Thankfully the following two dishes in our first course were stellar. The Duck Tacos ($9) were generously portioned on two small flour tortillas. A pile of braised duck meat was mixed with housemade kimchi, and with an avocado based dressing and some crunchy sliced radishes it was a quite a mix of flavors and textures. I do think it's a bit of a "safe" dish, as were most of the Restaurant Week options, but still with plenty of pizazz.
On the safe scale, I'm not sure where ceviche fits-- it's never been my favorite seafood preparation, and "raw" fish may not appeal to the masses. However, the highlight of my meal was certainly the Peruvian Ceviche. The name applies to the ingredients involved in the sauce, not to the actual fish- the type of seafood may vary from night to night. However, the Peruvian will always see you a "leche de tigre" or tiger's milk, a common name for the mix of lime juice, garlic, onion, chilis, sweet potato, mote (hominy-like) and cilantro that make up a classic ceviche from this region. The fish of the night was salmon and was incredibly smooth and velvety. The punch of lime, garlic, and cilantro with a kick of heat kept the dish bright- it would make a perfect summer snack.
On the other hand, the epitome of safe is a bowl of mussels ($10). Our first dish of the second course still provided plenty of fun flavor, with a Thai-style twist of coconut milk, lemongrass, and Thai basil. I'm not sure how Thai food fits into the landscape of typical "chifa" (the name for Chinese cooking in Peru), but I'm certainly glad it does. The spicy broth would also make a phenomenal soup on its own.
I will literally jump at the chance to eat anything labeled as a tamale, so had no problems deciding on the Humita ($12, listed as a "vegetable" on the regular menu). A filling choice for vegetarians (minus the bacon), a square of dense masa cake filled my tamale quota, and brought another style of cooking into the mix. Woodsy mushrooms, charred corn and bacon in a creamed corn sauce made this decidedly comforting.

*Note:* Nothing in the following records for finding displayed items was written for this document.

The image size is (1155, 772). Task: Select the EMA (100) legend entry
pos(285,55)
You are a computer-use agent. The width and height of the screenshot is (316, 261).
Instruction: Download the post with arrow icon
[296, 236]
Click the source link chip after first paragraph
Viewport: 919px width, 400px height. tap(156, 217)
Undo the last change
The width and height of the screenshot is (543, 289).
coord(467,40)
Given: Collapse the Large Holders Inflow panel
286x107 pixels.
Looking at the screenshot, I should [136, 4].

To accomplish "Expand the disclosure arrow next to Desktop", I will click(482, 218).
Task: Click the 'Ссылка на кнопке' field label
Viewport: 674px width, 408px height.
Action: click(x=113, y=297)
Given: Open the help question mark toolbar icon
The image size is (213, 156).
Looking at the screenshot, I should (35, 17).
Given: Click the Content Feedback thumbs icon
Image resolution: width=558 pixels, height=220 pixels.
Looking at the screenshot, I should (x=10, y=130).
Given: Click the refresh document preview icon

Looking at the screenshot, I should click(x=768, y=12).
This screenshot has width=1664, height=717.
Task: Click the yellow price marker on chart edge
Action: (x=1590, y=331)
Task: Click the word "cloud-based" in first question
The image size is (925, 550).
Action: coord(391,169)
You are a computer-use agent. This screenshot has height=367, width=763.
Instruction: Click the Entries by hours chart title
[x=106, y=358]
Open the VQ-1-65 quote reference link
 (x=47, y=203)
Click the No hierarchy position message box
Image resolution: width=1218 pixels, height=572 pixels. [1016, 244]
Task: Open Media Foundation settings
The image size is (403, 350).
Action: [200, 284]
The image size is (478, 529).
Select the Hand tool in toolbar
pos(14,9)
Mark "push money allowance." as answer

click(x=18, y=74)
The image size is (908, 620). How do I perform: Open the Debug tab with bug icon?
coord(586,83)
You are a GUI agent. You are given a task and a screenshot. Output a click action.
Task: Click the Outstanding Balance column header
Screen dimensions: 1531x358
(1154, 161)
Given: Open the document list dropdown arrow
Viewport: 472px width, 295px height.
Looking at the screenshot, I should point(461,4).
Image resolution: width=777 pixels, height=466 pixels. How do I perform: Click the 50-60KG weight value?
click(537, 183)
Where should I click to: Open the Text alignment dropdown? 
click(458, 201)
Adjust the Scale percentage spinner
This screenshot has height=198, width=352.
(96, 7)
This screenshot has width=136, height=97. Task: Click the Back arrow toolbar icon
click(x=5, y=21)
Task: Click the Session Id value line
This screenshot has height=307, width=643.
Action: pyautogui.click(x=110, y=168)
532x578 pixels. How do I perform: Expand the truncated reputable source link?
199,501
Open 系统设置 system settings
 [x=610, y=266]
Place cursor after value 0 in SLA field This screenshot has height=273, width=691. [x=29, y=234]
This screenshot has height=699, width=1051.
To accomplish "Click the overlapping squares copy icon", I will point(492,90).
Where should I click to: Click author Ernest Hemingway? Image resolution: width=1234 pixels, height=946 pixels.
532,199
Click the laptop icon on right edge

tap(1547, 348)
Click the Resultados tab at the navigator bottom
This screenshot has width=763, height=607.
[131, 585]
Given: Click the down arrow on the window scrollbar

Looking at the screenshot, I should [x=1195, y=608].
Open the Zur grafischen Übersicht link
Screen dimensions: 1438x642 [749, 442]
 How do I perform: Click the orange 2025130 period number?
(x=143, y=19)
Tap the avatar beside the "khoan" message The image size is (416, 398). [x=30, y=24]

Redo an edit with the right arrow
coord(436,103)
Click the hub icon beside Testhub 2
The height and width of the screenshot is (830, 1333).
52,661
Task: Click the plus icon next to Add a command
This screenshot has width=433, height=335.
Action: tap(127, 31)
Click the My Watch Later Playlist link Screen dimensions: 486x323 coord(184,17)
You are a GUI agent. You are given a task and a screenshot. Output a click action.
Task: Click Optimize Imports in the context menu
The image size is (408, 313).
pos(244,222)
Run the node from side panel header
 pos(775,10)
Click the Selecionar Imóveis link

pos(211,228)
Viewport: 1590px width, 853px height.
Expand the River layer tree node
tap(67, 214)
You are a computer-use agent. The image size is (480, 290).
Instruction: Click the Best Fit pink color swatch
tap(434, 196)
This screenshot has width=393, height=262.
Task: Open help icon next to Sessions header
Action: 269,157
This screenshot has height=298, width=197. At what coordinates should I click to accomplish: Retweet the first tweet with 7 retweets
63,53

My final savory dish was the Vegetarian Curry, another rice based dish with a heavy, thick coconut based sauce (typically $15 with the addition of crab on the regular menu). The waiter warned me that it would be spicy, and he was right- I love as much heat as I can take, and this definitely pushed my limits. However, after four or five bites the flavors became somewhat one-note, and the heaviness of the curry sauce became a bit overwhelming. A bit more rice and a little less sauce would have made it slightly better balanced.
There were two dessert options, leaving it obvious for us to choose both. As my husband doesn't like coconut and can't eat ice cream, the Bien Me Sabe was my designated choice ($8). A square of coconut cake reminded me of a drier, fluffier tres leches- evaporated milk must have been one of the components. A tiny scoop of guava ice cream melted into the cake like a cold sauce, giving each bite just a bit of fruitiness.
The Suspiro (translated to "sigh" in English-- an interesting name?) was also fruity, keeping both dessert options light and bright ($8). A lemon custard is topped with meringue and toasted to perfection- creating a thin crust and a bit of crunch. Two alfajores, a thin, crispy traditional cookie eaten in a number of Spanish-speaking nations, accompanied the custard.
At the end of the meal, I was more than satisfied- a potential downside to enjoying a Restaurant Week meal, as it's necessary to enjoy multiple courses (oh, darn!). I loved the ability to navigate through so much of Chifa's regular menu- clearly they can't afford to put the larger, more expensive dishes on the prix fixe, but I doubt I would even order them on a regular visit. Tallying up our meal, it's clear that if purchasing all of these items on a normal night, we would have easily spent $100, leaving us with some obvious savings (the gift card helped immensely as well!). It's hard to say which of Garces' spots is my favorite, but Chifa has become a real contender.